If a car company found out that 30 percent of its customers thought about a buying a car from a different car company within 12 months of their purchase – that car company would be understandably worried.
No business wants to lose a third of its customers every year.
Here in Illinois, a new survey from Cole Taylor Bank reveals that 30 percent of Chicago area mid-size businesses considered moving to another state in the last 12 months. Most of the businesses thinking about leaving were manufacturers with anywhere from $10-25 million in annual sales.
According to the survey, 80 percent of the respondents rated Illinois’ economy as poor and gave the Chicago economy a slightly worse rating than the overall US economy.
Illinois’ unemployment rate is 9.1 percent – higher than all surrounding states. The combination of the state’s tax increases, excessive state spending and lack of legal reform continue to drive jobs and opportunities to other states.
Illinois is ranked 45th out of 50 states for legal fairness. Should it really be a surprise that 30 percent of mid-size companies want to relocate to another state? States such as Wisconsin and Minnesota have taken dramatic steps to improve their legal climate but here in Illinois legislative leaders refuse to even allow lawsuit reform legislation to come up for a vote.
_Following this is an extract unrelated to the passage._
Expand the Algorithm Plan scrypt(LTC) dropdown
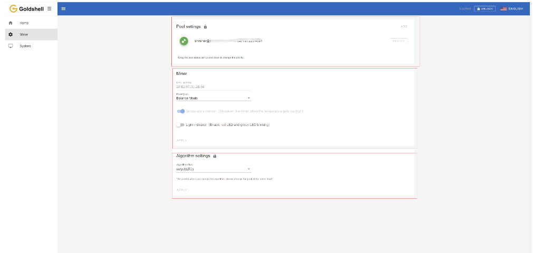Screen dimensions: 533x253 coord(213,169)
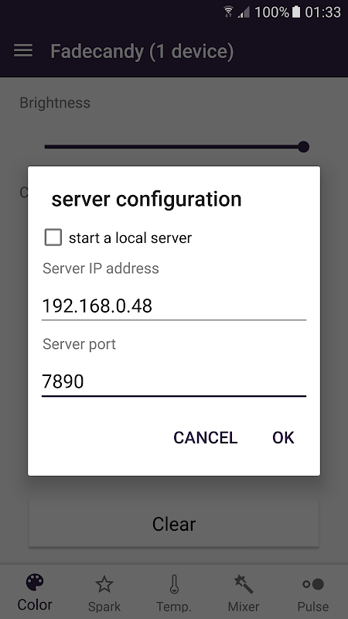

If legislative leaders continue in their failure to create a better environment for job growth and job creation – then we run the risk of seeing those companies thinking of leaving begin the process of actually leaving. Illinois needs jobs – not more lawsuits.
Ellie
10:34 am on Friday, April 20, 2012
Steve Malanga (senior fellow at the Manhattan Institute) makes additional points in his article, "Illinois Shows What Not to Do." (Subtitle: Wise Wisconsin isn't imitating its spendthrift neighbor). Malanga also points out that the Chicago- based Civic Federation projects that under current budget trends, Illinois' backlog of unpaid bills would grow to 34 billion in five years!